• Darren Sinden posted an update

    5 months, 1 week ago

    Back on November the 19th, wearing a different hat, I wrote about how it pays to be tactical as a trader.

    And with that it mind, I suggested that there was an upside opportunity in US equities, through year end, and into the New Year.

    The bullet points from that article are as follows:

    Tactical Opportunity: There might be a tactical opportunity in US equity markets despite question marks around AI and Private Credit.

    Misplaced Negativity: The recent “doom and gloom” and pullback in US equity markets were seen as misplaced and an overreaction from traders who have short memories of genuine, double-digit corrections (like the one seven months ago, which saw the S&P 500 contract by nearly 20%).

    Bearish Long-Term Outlook (Statistical): Historical data (27 years) suggests a bleak long-term statistical outlook for the S&P 500. When bought at a P/E ratio around the current 22.4 (above 5- and 10-year averages), subsequent 10-year returns have always been between +2% and -2%. However a decade is a long time.

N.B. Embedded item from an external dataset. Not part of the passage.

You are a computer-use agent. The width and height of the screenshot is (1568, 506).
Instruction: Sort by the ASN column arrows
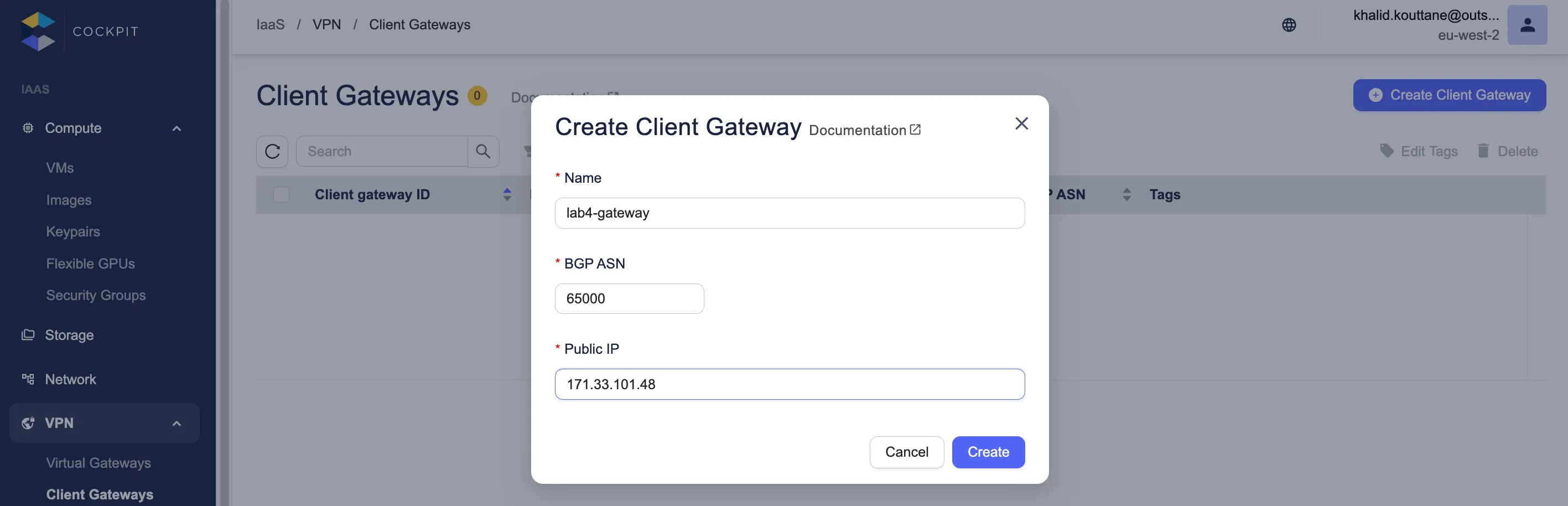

    Bullish Near-Term Outlook (Analyst View): Wall Street analysts are more bullish, with earnings estimates for US technology stocks rising rapidly. Earnings upgrades for the wider S&P 500 are significantly outweighing downgrades.

    Relative Undervaluation: US equities appear relatively undervalued compared to other global markets in 2025, which have seen much higher returns (e.g., South Korea’s KOSPI up almost +80.0%). For US equities, the muted performance is largely driven by forward earnings per share, with PE multiples making only a modest contribution to overall returns.

    Conclusion: Given rising S&P 500 earnings (Q3 2025 growth of +13.10% YoY, with +13.90% estimated for 2026) and a less expensive valuation compared to peers, the article concludes that there could be more upside for US equities as the year-end approaches and going into 2026, assuming no new major macro shock.

    Three weeks on, and that Idea seems to playing out; with the S&P 500 up by +3.20% since November 19th.
    Of course, critics might argue that those gains can be laid at the feet of just a few heavy weight stocks.

    Well not so fast because if we look at the performance of the Invesco S&P 500 Equal Weight ETF (RSP) we find that this is up by +4.10% since November 19th.

    That tell us that the gains have been widespread and not concentrated among the mega caps.

    In the week that I wrote the article, Morgan Stanley raised their S&P 500 target, for end 2027, to 7800- justifying that level with a 22 times multiple on $356.00 of EPS for the index .

    The bank said :

    “We see 2025 EPS of $272 (12% growth), 2026 EPS of $317 (17% growth), and 2027 EPS of $356 (12% growth). Key drivers of our bullish earnings/cash flow view include a return of positive operating leverage, greater pricing power and AI-driven efficiency gains.”

    For now then, I am staying tactically bullish on US stocks.